> [Dataset entries]

-- Opening Marker --

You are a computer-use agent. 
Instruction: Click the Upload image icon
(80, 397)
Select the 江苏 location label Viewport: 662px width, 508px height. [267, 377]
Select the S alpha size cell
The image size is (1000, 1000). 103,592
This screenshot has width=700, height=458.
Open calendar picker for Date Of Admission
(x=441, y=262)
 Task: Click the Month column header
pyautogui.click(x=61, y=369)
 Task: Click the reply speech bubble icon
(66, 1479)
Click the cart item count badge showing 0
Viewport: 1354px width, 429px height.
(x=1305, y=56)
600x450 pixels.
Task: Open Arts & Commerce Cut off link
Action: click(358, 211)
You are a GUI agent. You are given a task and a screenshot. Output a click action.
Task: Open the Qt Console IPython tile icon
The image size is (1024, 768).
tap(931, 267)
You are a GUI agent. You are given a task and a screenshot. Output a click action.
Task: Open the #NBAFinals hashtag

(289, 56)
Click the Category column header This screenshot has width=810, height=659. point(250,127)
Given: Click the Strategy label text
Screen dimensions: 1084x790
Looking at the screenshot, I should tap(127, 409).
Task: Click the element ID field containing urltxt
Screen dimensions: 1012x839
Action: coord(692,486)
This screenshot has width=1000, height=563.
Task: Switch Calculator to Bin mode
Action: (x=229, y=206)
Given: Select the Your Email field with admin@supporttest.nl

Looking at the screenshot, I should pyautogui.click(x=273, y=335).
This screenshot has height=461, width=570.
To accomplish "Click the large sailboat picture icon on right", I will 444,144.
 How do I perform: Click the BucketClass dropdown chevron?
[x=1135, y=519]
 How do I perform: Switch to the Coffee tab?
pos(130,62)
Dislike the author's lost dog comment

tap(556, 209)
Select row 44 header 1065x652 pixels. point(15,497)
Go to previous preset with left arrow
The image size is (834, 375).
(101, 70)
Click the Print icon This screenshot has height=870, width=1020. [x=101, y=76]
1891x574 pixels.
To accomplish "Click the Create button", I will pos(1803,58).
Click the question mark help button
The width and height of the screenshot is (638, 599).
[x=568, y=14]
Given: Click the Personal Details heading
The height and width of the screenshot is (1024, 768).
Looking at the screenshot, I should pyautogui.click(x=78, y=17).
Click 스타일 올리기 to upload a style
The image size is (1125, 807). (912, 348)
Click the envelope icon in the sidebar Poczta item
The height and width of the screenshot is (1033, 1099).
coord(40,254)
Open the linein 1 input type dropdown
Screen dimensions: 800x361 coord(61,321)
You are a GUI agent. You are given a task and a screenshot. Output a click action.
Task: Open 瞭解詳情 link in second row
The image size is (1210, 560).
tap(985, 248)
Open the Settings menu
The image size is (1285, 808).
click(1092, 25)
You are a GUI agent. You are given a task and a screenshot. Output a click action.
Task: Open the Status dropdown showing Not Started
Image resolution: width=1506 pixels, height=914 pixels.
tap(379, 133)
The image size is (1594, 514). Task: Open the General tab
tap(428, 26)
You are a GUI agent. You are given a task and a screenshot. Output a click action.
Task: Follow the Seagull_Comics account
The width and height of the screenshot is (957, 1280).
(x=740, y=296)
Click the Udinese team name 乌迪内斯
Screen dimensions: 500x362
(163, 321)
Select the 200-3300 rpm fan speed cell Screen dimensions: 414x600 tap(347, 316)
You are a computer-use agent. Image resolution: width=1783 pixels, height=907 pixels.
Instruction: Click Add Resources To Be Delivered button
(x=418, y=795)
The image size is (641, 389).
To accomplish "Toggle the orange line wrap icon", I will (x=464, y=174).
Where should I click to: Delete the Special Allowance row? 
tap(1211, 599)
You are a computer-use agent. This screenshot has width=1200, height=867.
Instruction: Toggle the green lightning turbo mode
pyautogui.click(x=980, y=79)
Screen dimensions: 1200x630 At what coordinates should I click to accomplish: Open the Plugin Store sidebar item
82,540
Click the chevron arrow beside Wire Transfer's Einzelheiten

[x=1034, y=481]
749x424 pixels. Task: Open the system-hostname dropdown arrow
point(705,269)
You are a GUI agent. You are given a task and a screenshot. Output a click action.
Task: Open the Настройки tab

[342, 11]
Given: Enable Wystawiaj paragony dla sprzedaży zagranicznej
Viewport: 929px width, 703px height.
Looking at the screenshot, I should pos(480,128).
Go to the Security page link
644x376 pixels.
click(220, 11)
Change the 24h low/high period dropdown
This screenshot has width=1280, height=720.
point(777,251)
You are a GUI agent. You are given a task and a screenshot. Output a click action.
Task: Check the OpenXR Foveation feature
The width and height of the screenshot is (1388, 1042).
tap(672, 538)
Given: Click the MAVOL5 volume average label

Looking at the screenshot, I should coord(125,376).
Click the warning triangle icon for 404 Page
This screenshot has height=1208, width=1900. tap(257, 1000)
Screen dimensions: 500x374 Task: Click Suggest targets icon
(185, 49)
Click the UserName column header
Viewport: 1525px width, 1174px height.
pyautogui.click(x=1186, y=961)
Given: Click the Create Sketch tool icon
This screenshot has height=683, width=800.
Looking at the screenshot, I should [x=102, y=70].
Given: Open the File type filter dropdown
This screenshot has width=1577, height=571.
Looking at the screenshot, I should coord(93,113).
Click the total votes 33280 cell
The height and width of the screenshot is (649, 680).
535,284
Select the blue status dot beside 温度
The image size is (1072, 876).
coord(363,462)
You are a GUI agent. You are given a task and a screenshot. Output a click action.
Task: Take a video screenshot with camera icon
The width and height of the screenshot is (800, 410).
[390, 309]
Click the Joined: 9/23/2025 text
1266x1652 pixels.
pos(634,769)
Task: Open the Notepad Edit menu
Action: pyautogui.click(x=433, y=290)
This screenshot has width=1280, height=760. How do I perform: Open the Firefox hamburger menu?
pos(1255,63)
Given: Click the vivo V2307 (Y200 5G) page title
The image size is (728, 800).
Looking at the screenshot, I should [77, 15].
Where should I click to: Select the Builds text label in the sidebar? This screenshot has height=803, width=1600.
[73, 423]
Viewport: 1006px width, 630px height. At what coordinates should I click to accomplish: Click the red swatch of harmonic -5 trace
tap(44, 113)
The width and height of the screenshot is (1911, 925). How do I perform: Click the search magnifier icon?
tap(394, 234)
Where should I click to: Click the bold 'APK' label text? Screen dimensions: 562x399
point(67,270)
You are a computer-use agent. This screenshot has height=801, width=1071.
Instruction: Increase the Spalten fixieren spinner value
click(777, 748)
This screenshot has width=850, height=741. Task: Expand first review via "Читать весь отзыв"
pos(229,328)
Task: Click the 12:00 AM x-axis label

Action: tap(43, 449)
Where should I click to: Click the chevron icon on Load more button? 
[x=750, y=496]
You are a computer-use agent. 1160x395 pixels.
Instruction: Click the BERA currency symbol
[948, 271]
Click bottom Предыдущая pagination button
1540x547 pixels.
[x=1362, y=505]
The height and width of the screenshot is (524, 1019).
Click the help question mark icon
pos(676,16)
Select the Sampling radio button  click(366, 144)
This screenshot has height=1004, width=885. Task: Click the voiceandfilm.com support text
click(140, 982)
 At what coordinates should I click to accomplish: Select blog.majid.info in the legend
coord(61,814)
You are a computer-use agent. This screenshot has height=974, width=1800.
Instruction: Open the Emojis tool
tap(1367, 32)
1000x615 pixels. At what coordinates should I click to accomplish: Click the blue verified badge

-- Closing Marker --

> [Aim of the task] Could you reproduce exactly the lines of the entries above, from the one with "Instruction: Toggle the" through the one with "Go to the Security page link", and nothing else?

> [Reply to the exercise]
Instruction: Toggle the green lightning turbo mode
pyautogui.click(x=980, y=79)
Screen dimensions: 1200x630 At what coordinates should I click to accomplish: Open the Plugin Store sidebar item
82,540
Click the chevron arrow beside Wire Transfer's Einzelheiten

[x=1034, y=481]
749x424 pixels. Task: Open the system-hostname dropdown arrow
point(705,269)
You are a GUI agent. You are given a task and a screenshot. Output a click action.
Task: Open the Настройки tab

[342, 11]
Given: Enable Wystawiaj paragony dla sprzedaży zagranicznej
Viewport: 929px width, 703px height.
Looking at the screenshot, I should pos(480,128).
Go to the Security page link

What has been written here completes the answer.